Oral Steroids According to an extensive literature review, there is moderate evidence for the benefit of oral steroids to help with the pain of FS, however there was no evidence that the benefit lasted beyond 6 weeks (4). Oral steroids were as effective as steroid injection in improving range, pain and subjective feelings of dysfunction (7). Due to their known side effects, injection would appear to be a better alternative.
Oral non-steroidal anti-inflammatory medication While these medications are commonly prescribed for FS, there is no good evidence that they provide any benefit other than temporary pain relief (6,9).
Manipulation under Anaesthesia This procedure is usually reserved for those cases where the shoulder remains restricted even after the expected recovery time. When compared to intra-articular steroid injection, both procedures were found to be equally effective (7). In a comparison with hydrodilatation, it was found to be less effective (7).

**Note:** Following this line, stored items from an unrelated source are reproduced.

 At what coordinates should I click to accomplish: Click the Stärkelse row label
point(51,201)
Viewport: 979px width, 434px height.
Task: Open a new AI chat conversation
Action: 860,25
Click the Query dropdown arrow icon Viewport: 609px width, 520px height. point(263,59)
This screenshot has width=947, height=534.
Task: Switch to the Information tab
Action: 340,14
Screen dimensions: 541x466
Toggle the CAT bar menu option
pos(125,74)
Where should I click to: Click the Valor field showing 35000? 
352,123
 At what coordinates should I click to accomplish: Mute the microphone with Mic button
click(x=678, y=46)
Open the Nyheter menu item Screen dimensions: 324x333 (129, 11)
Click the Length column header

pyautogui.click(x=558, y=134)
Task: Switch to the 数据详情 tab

Arthroscopic release of the joint capsule There are no good quality studies examining the effectiveness of this technique (6).There are studies claiming benefits of this technique in recalcitrant cases (9).
References
1. Bell, S et al (2003). Hydrodilatation in the management of shoulder capsulitis. Australasian Radiology, 47, 247-251.

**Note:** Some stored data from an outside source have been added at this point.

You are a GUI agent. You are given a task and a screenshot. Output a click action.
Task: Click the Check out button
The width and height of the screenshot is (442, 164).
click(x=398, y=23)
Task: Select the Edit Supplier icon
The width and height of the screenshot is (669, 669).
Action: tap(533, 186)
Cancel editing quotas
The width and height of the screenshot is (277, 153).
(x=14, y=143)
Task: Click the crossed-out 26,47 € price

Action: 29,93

2. Blanchard, V., et al (2009). The effectiveness of corticosteroid injections compared with physiotherapeutic interventions for adhesive capsulitis: a systematic review. Physiotherapy, 96(2):95-107
3. Buchbinder, R et al. (2008). Arthrographic distension for adhesive capsulitis (frozen shoulder). Cochrane Database Syst Rev. 2008 Jan 23;(1)
4. Buchbinder, R et al (2006). Oral steroids for adhesive capsulitis. Cochrane Database Syst Rev. 2006 Oct 18;(4)
5. Carette, S. et al (2003). Intraarticular corticosteroids, supervised physiotherapy, or a combination of the two in the treatment of adhesive capsulitis of the shoulder. Arthritis & Rheumatism, 48, 3, 829-838.
6. Favejee, M., et al (2011). Frozen shoulder: the effectiveness of conservative and surgical interventions--systematic review. BJSM, 45, 1, 49-56.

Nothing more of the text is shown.